:: 本文抜粋 ::
──────────────────────────────
多分一番の理由は、高さを得たかったからではないかと私は思っています。教会の塔はどこでも必要なもの。ロマネスクの時代から鐘楼の高さは必要不可欠であったし、ゴシックの登場により、人々はより一層高さを求めるようになりました。鐘の音をより遠くまで届かせるため、宗教としての求心力、アイデンティティを得るため、単なる町の間の競争のため、人々は競って高い塔を建ててきたのです。そしてここノルウェーの田舎。高さを持った教会は十分な時間と財力があれば石造で出来るのだけれど、こんな小さな村の限られた資材と人材の中では無理。だから比較的手軽に加工が出来、高さを作り出すことの出来る木材を使おう・・・・出来たのは圧倒する高さではないけれど、十分満足のいく高さ。上層部に向かって徐々にしぼめていくという、高さを得るにはもっとも有効な構造としたのだと思います。
──────────────────────────────
:: データ抜粋 ::
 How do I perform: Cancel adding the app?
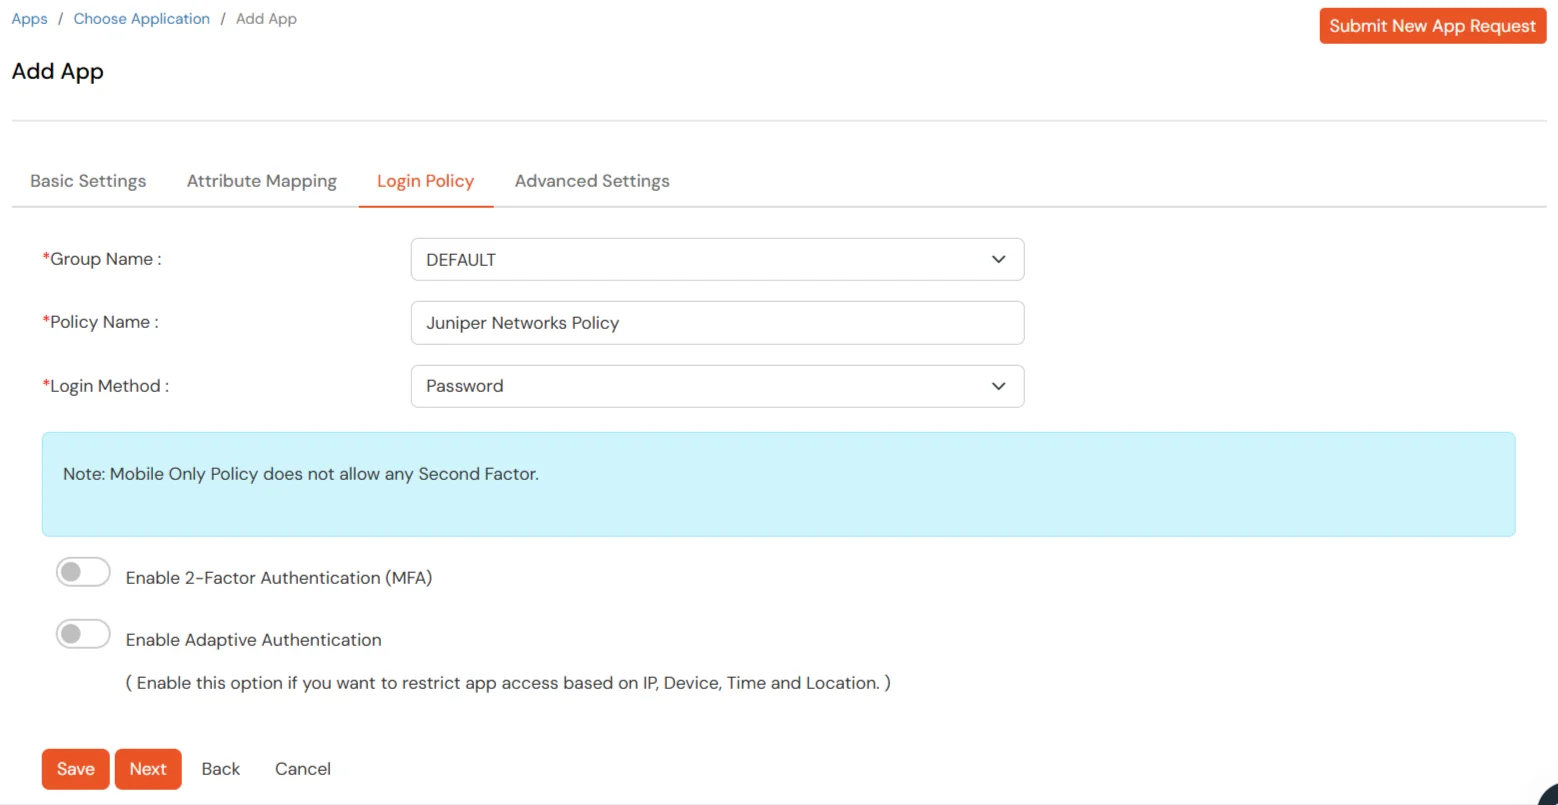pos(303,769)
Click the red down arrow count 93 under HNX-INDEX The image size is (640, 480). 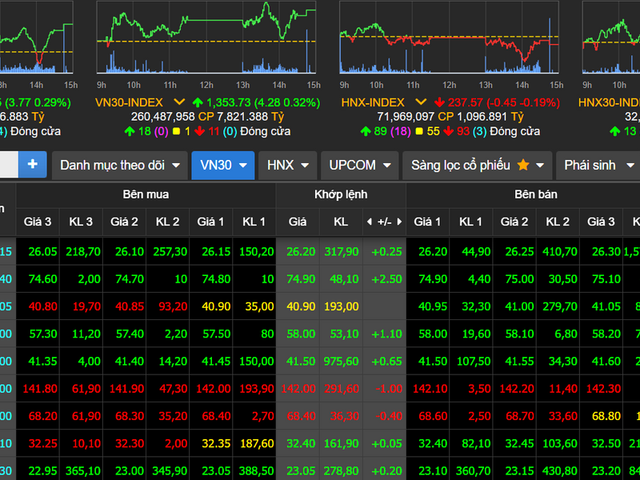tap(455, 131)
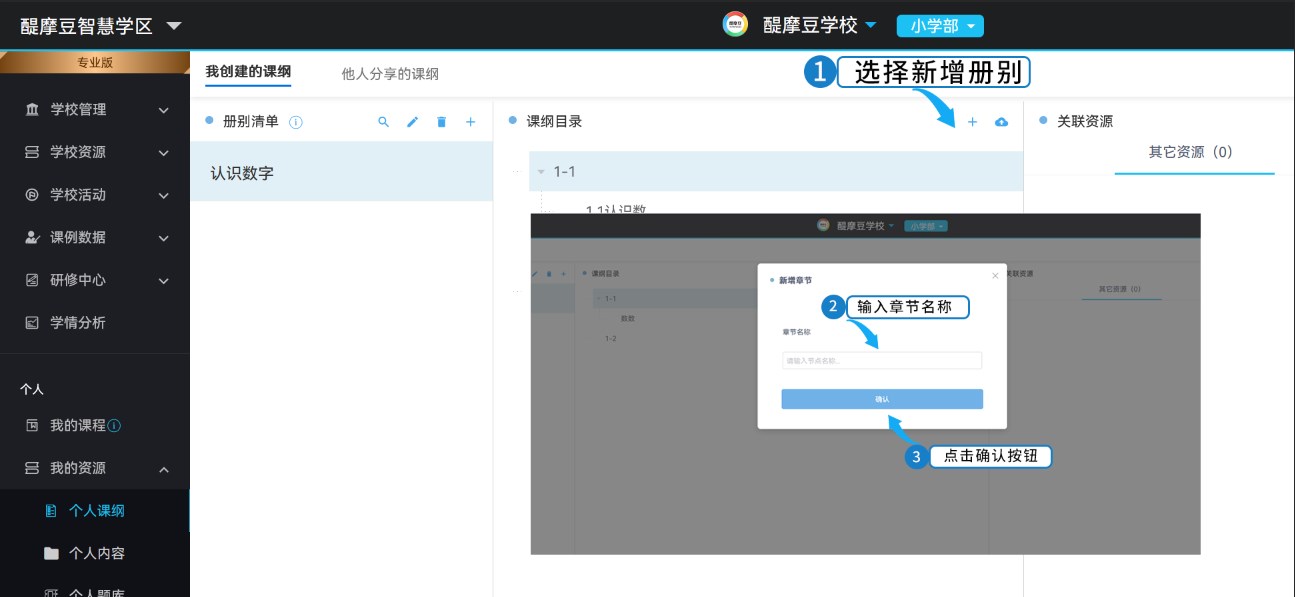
──────────────────────────────
:: 作業内容 ::
1. 教会の塔の高さについての文章から、「多分一番の理由は、高さを得た」から「な構造としたのだと思います。」までを、両端も含めてそのまま引用してもらえますか？
2. 教会の塔の高さについての文章の続きを書いてもらえますか？
上の行は参照しなくてかまいません。

:: 解答一覧 ::
1.
多分一番の理由は、高さを得たかったからではないかと私は思っています。教会の塔はどこでも必要なもの。ロマネスクの時代から鐘楼の高さは必要不可欠であったし、ゴシックの登場により、人々はより一層高さを求めるようになりました。鐘の音をより遠くまで届かせるため、宗教としての求心力、アイデンティティを得るため、単なる町の間の競争のため、人々は競って高い塔を建ててきたのです。そしてここノルウェーの田舎。高さを持った教会は十分な時間と財力があれば石造で出来るのだけれど、こんな小さな村の限られた資材と人材の中では無理。だから比較的手軽に加工が出来、高さを作り出すことの出来る木材を使おう・・・・出来たのは圧倒する高さではないけれど、十分満足のいく高さ。上層部に向かって徐々にしぼめていくという、高さを得るにはもっとも有効な構造としたのだと思います。

2.
 しかし木造建築物を守っていくのは並大抵のことでは出来ません。信仰の対象としての存在が失われた時、その建物も失われていきます。(日本でいわば上からの押し付けで作られた国分寺が殆ど現存しないのはそのためです)村人たちが常に支えていよう、守っていようという信念が無い限り建物、特に木造建築物は受け継がれていかないのです。ノルウェーでも何百年という間に多くの教会が失われていきました。しかしその分、現代に受け継がれたものは珠玉のものがあります。世界遺産に指定されたウルネスは足回りの悪さから行けなかったけれど、それよりも美しいと思うボルグンド、フィヨルドを見下ろす位置にあるカウパンガー、の2箇所を訪ねることが出来ました。おまけでバレストランドの教会も合わせ、3箇所をご紹介します。

 なおスターヴチャーチの詳細については上で少々触れたwww.medsca.org/stavechurchに載っていますので、興味のある方はご覧ください。(このページが無くなってしまったのが非常に残念です。)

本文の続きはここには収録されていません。